Show those snarky PC know-it-alls with their "No, I will not fix your computer!" t-shirts, what a real technician can do!

Here is the proposal in-process:

1. Buy a T-Shirt for $20, and $15 of that will go to the fund, the rest covers most of the material costs (not including $2.50 shipping to the USA, $5, International).

2. If you already donated $25 or more, I will send you a shirt. We'll have to work out the particulars, but I'll be in touch for size, color, mailing address, etc.


Photo courtesy of Zazzle.com

3. I have limited time to work on these on the weekends, so it will take me a little time to process them probably about 2 weeks for a turn-around - since they are all made-to-order and I do not stock the shirts, so I'll need to get them delivered and then printed.

4. I will channel this offer through Etsy so that my costs are covered, but then all proceeds will go to the "Help Ship John Lavery's Machine" YouCaring fund until we hit the $300 target.

5. Once we hit the fundraiser goal, this offer will cease - but I will still take orders through Etsy, and I will drop the price to about $15 for a shirt.


I am making the silk screen as I type this ... I am not using Zazzle - who would charge about $25 or more per shirt, I just "borrowed" their ability to nicely map my artwork onto a shirt. :-)

The first shirt isn't off the press yet - but as soon as it is, I will post pictures. I am making "safety orange" versions that my crew will be wearing at the Cincinnati Type-In - with our shop logo on the back. :-)

I will offer this as an option - if you want our logo on the back, I can do that, but by default the shirt will only have the text on the  front. We'll set that up as an option on the Etsy store.

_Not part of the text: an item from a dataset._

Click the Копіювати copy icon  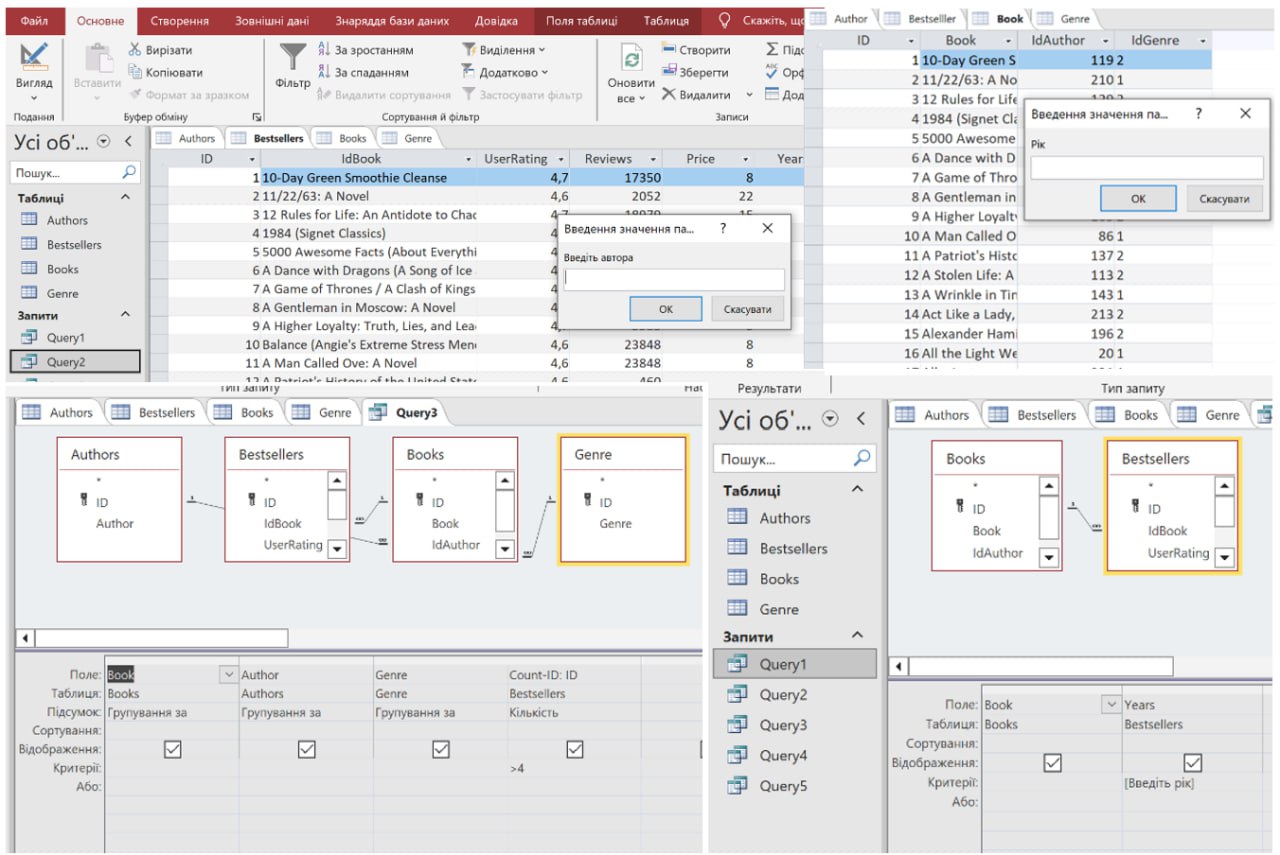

Photo courtesy of Zazzle.com
**UPDATE** April 15, 2014
- First official batch of blank Tees on order.
- Secondary, larger artwork in-process for some of the larger shirts (2XL+)
- Also working on open-source solutions for the very, very expensive screen printing "half tone" processing mechanism. I have hopes of adding images such as this to shirts in the near future!
My beloved, hand-cropped "swoopy" Hermes 3000



**UPDATE** April 13, 2014
Nailed the problem - over exposure. First batch is out of the press!!




**UPDATE** April 11, 2014
The silk screen has been giving me fits. This is the third attempt:

The finer detail of our logo is getting partially exposed where the light bars hit the negative (the inverse affect on the exposed image is dark vertical bars).
Going to take another shot at it - I think I have enough emulsion for two more attempts, and then it is off to the Blick art supply store. :-/

 

3 comments:

  1. Hmmn, I always had better luck doing the exposure directly in the sun, but that was many moons ago, so I forget the exposure time. No worries about banding problems that way, though. Are you using one of those big vacuum-frame exposure tables?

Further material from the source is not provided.